# Mice racks.



## grizz (Apr 14, 2009)

Have been having issues with a constent mouse supply of late, the pet shops around this area haven't been very consistant at all. 

Finished with mice this has cost $220, includes tubs, bottles and rodents. All timber and wire gauze was recycled from crap I was told to throw out of my new workshops at work or packing crates from the local glazier.

The worst thing appears to be the project didn't take as long as first thought and now the wife has found other things for me to do for the rest of the holidays.


----------



## seumas12345 (Apr 14, 2009)

They look wikid! Good job!


----------



## No-two (Apr 14, 2009)

HOw large are the tubs and what ratio are you keeping in them?


----------



## LauraM (Apr 14, 2009)

grizz said:


> The worst thing appears to be the project didn't take as long as first thought and now the wife has found other things for me to do for the rest of the holidays.


 
Haha have fun with that.. 
The rack looks great, good job !


----------



## grizz (Apr 14, 2009)

No-two said:


> HOw large are the tubs and what ratio are you keeping in them?


 
310x400x190, 2f-1m


----------



## bulionz (Apr 14, 2009)

awesome mate can u make me 1 (joking dont worry)ive only gotta a hundred lol great job


----------



## solar 17 (Apr 14, 2009)

*mouse rack*

10 / 10........cheers solar 17 [Baden]


----------



## grizz (Apr 14, 2009)

solar 17 said:


> 10 / 10........cheers solar 17 [Baden]


 Cheers, thanks Baden and everyone else too.


----------



## wokka (Apr 14, 2009)

It looks good. It might be worth gluing a washer around the water hole to stop them chewing through.


----------



## grizz (Apr 14, 2009)

wokka said:


> It looks good. It might be worth gluing a washer around the water hole to stop them chewing through.


 
That's why you can keep yours in is it wokka? Thanks mate.


----------



## wiz-fiz (Apr 14, 2009)

where did you get the tubs?
and my rating is 10/10.


Will


----------



## funcouple (Apr 14, 2009)

id double the amount of females. 1 male will be able to look after 4 females. may as well get the most out of the tubs.


----------



## pythons73 (Apr 14, 2009)

Awesome job grizz,9.5 out off 10.Im only deducting .5 cause i dont like throwing perfect scores around,cheers.


----------



## grizz (Apr 14, 2009)

Thanks people.

Will the tubs were from Crazy Clarks


----------



## krusty (Apr 14, 2009)

looks like a great little set up,top stuff.


----------



## mrmikk (Apr 14, 2009)

What a top effort, wouldn't get a professional one looking any better than that. 
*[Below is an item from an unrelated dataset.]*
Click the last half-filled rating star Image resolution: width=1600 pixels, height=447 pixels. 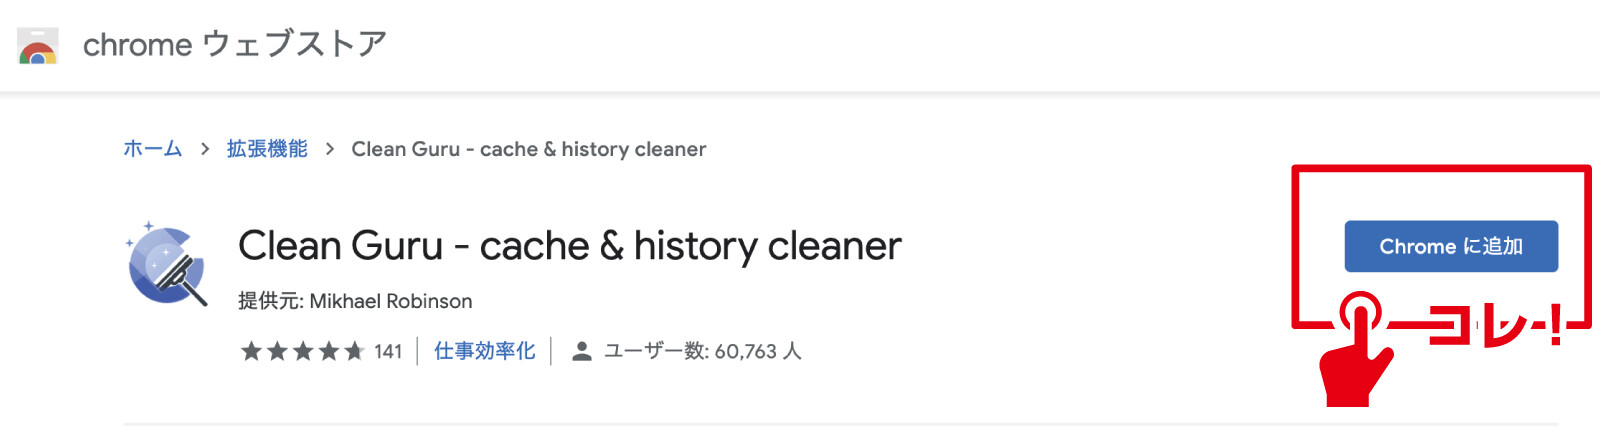(354, 351)
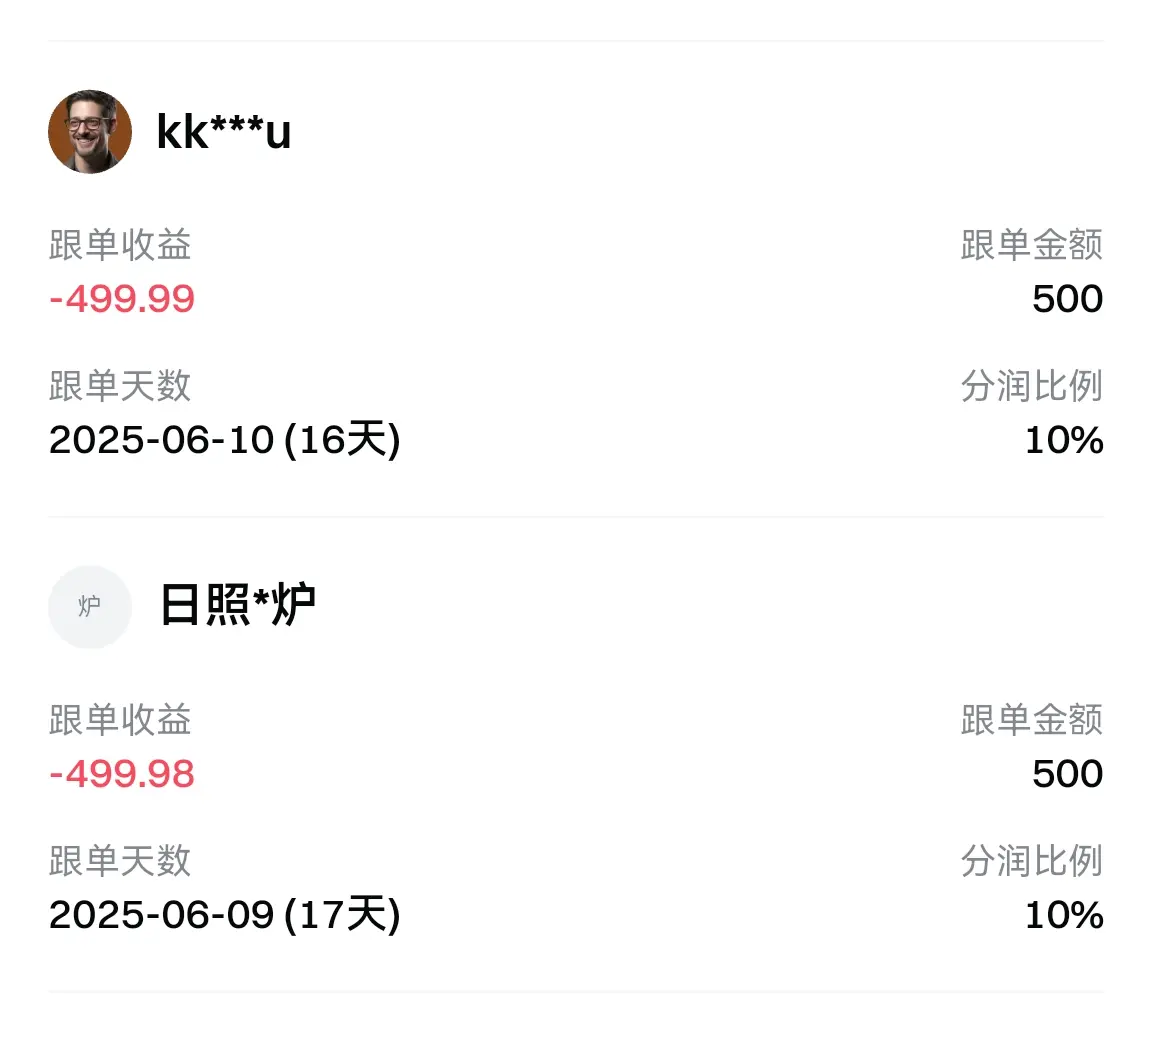This screenshot has height=1048, width=1152.
Task: Tap the 炉 placeholder avatar circle
Action: 90,607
I know what you mean about a consistent rodent supplies, they're a bit light on at the moment.

Good luck with the jobs your Mrs gives you lololol


----------



## grizz (Apr 15, 2009)

mrmikk said:


> What a top effort, wouldn't get a professional one looking any better than that.
> 
> I know what you mean about a consistent rodent supplies, they're a bit light on at the moment.
> 
> Good luck with the jobs your Mrs gives you lololol


 
Thanks mate I'll need it todat I feel!


----------



## grizz (Apr 16, 2009)

*Paying for itself already!*

Well sort of, at the moment I have 10 females in the rack 3 had litters yesterday and one last night... Guess who has arranged for around 40 or so to fill the rest of the rack on Friday.
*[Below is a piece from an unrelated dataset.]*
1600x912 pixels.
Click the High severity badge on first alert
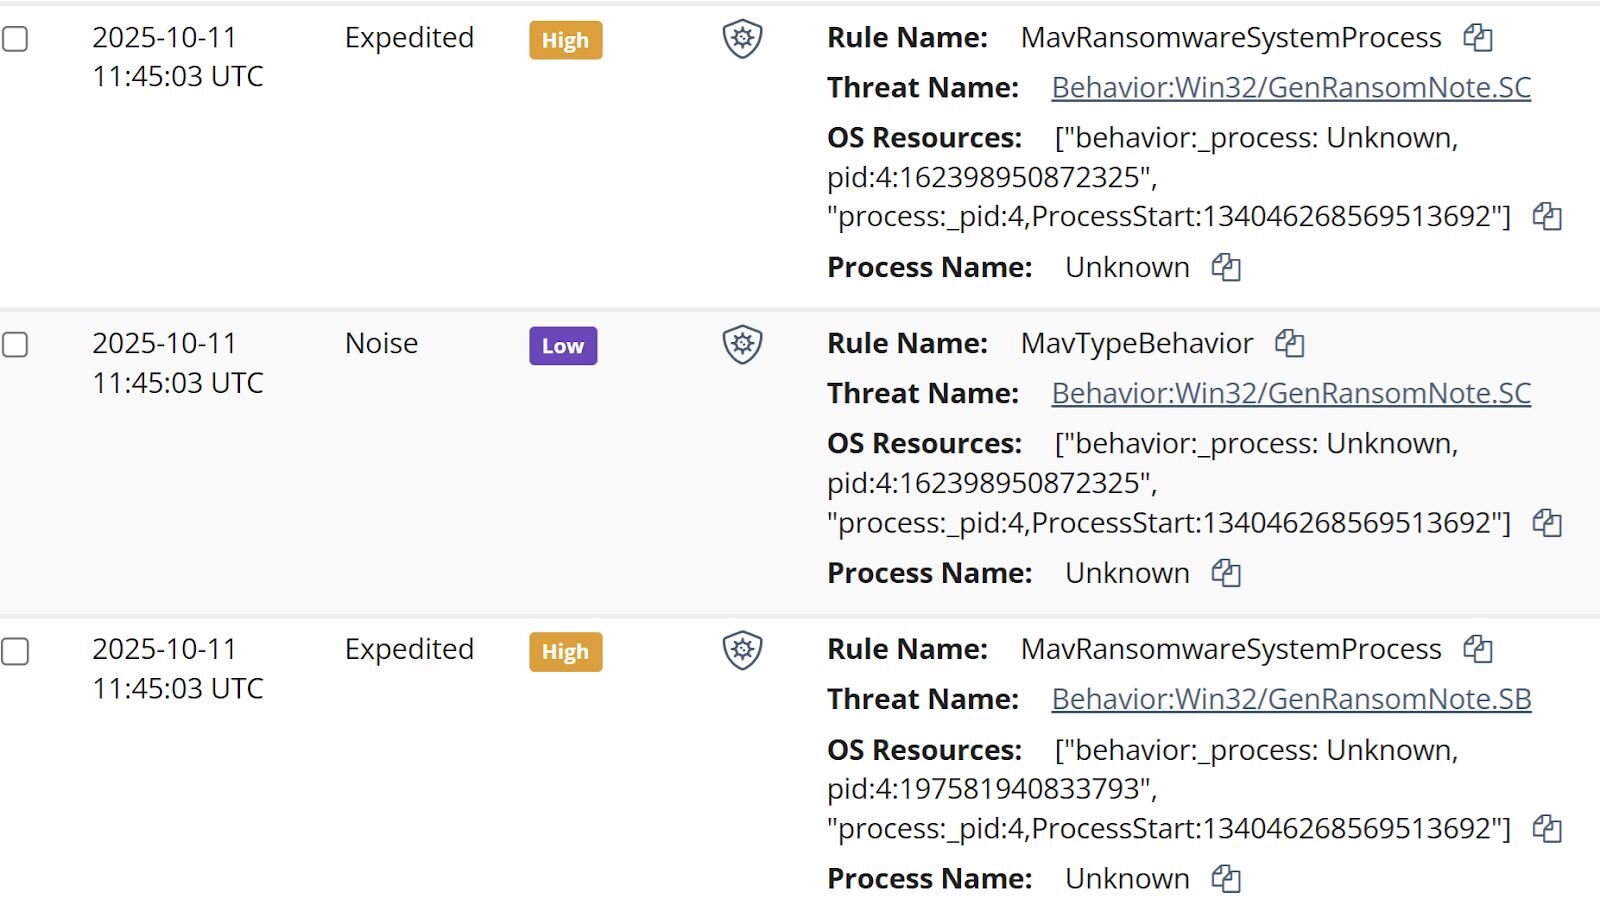[x=565, y=41]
The wife is going to love it... Where's the chicken? In the freezer behind the clump of frozen rodents, where else.


----------



## KaaTom (Apr 16, 2009)

Love the racks... I will be making some for the rodents this weekend, atm the system i have going is good (for 300+ rats) but not good enough for when the colony increases (1000+) got lots of work ahead.

Did it take long for you to build them???


----------



## grizz (Apr 16, 2009)

KaaTom said:


> Love the racks... I will be making some for the rodents this weekend, atm the system i have going is good (for 300+ rats) but not good enough for when the colony increases (1000+) got lots of work ahead.
> 
> Did it take long for you to build them???


 
2 days with beer breaks!


----------



## KaaTom (Apr 16, 2009)

grizz said:


> 2 days with beer breaks!


 
LOL migh be quicker for me then, I dont drink beer


----------



## Mudimans (Apr 16, 2009)

So when do we get to see your setup KaaTom. Would be interesting to see a setup for that amount of animals.


----------



## grizz (Apr 16, 2009)

Mudimans said:


> So when do we get to see your setup KaaTom. Would be interesting to see a setup for that amount of animals.


 
+1, me too.


----------



## KaaTom (Apr 16, 2009)

Mudimans said:


> So when do we get to see your setup KaaTom. Would be interesting to see a setup for that amount of animals.


 
Its real basic atm, just tubs in shelving hence the reason Im wanting to build racks, will be easier to keep under control :lol:


----------



## Mudimans (Apr 16, 2009)

Not to mention ther're fun to build too, or that might be just me


----------



## KaaTom (Apr 16, 2009)

Im sure they will be, I'll have to make sure I have the right measurements.... Its such an achievement just making them myself (you know being a girl and all) but at least they'll be exactly what "I" want *hehe*


----------



## KaaTom (Apr 16, 2009)

Mudimans said:


> Not to mention ther're fun to build too, or that might be just me


 
Your more than welcome to come help (FREE BEER) if they are so much fun :lol::lol::lol:


----------



## grizz (Apr 16, 2009)

KaaTom said:


> Im sure they will be, I'll have to make sure I have the right measurements.... Its such an achievement just making them myself (you know being a girl and all) but at least they'll be exactly what "I" want *hehe*


 girls are my best students


----------



## KaaTom (Apr 16, 2009)

Im pretty handy (well I think so anyways) I built my sons lizard enclosure and rebuilt the engine of my old car (yes with some help) but you cant always rely on other now can you????


----------



## Mudimans (Apr 16, 2009)

KaaTom said:


> Your more than welcome to come help (FREE BEER) if they are so much fun :lol::lol::lol:


 
Make it Rum and maybe we could work something out


----------



## KaaTom (Apr 16, 2009)

Hmmmm not sure if I have any of that left, Ive got home brew Sambucca and poss bourbon though LOL


----------



## grizz (Apr 16, 2009)

KaaTom said:


> Hmmmm not sure if I have any of that left, Ive got home brew Sambucca and poss bourbon though LOL


 
I'll help a little!


----------



## KaaTom (Apr 16, 2009)

Many hand make light work (thats how it goes right?)


----------



## grizz (Jul 4, 2009)

*Renos*

My rat colony has also needed some racks as numbers were outgrowing previous arrangement. Again I used recycled materials as much as possible.


----------